> **Excerpts from a dataset**
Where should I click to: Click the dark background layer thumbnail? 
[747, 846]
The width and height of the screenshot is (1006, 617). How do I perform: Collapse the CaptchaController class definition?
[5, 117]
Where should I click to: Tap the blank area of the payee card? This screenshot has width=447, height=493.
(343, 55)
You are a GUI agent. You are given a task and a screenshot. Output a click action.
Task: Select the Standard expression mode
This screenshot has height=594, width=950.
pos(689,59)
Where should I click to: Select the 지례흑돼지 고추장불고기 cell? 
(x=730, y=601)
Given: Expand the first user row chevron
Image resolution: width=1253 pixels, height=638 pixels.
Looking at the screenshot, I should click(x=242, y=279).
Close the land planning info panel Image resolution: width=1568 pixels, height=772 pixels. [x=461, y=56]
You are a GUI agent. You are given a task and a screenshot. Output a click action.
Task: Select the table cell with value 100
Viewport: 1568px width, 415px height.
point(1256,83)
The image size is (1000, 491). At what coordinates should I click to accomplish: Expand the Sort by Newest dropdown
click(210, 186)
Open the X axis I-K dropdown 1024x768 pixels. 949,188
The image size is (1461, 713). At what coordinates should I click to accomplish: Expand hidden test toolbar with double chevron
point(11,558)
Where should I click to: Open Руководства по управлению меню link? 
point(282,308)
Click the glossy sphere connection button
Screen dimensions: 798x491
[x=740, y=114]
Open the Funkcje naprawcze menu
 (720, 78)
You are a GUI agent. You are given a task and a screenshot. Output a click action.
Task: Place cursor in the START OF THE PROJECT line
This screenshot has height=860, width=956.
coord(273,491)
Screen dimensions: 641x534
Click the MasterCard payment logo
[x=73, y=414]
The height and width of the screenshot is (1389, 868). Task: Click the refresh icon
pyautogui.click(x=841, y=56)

> **Brief**
Each entry above needs to be output exactly as written.

> **Exercise output**
Where should I click to: Click the dark background layer thumbnail? 
[747, 846]
The width and height of the screenshot is (1006, 617). How do I perform: Collapse the CaptchaController class definition?
[5, 117]
Where should I click to: Tap the blank area of the payee card? This screenshot has width=447, height=493.
(343, 55)
You are a GUI agent. You are given a task and a screenshot. Output a click action.
Task: Select the Standard expression mode
This screenshot has height=594, width=950.
pos(689,59)
Where should I click to: Select the 지례흑돼지 고추장불고기 cell? 
(x=730, y=601)
Given: Expand the first user row chevron
Image resolution: width=1253 pixels, height=638 pixels.
Looking at the screenshot, I should click(x=242, y=279).
Close the land planning info panel Image resolution: width=1568 pixels, height=772 pixels. [x=461, y=56]
You are a GUI agent. You are given a task and a screenshot. Output a click action.
Task: Select the table cell with value 100
Viewport: 1568px width, 415px height.
point(1256,83)
The image size is (1000, 491). At what coordinates should I click to accomplish: Expand the Sort by Newest dropdown
click(210, 186)
Open the X axis I-K dropdown 1024x768 pixels. 949,188
The image size is (1461, 713). At what coordinates should I click to accomplish: Expand hidden test toolbar with double chevron
point(11,558)
Where should I click to: Open Руководства по управлению меню link? 
point(282,308)
Click the glossy sphere connection button
Screen dimensions: 798x491
[x=740, y=114]
Open the Funkcje naprawcze menu
 (720, 78)
You are a GUI agent. You are given a task and a screenshot. Output a click action.
Task: Place cursor in the START OF THE PROJECT line
This screenshot has height=860, width=956.
coord(273,491)
Screen dimensions: 641x534
Click the MasterCard payment logo
[x=73, y=414]
The height and width of the screenshot is (1389, 868). Task: Click the refresh icon
pyautogui.click(x=841, y=56)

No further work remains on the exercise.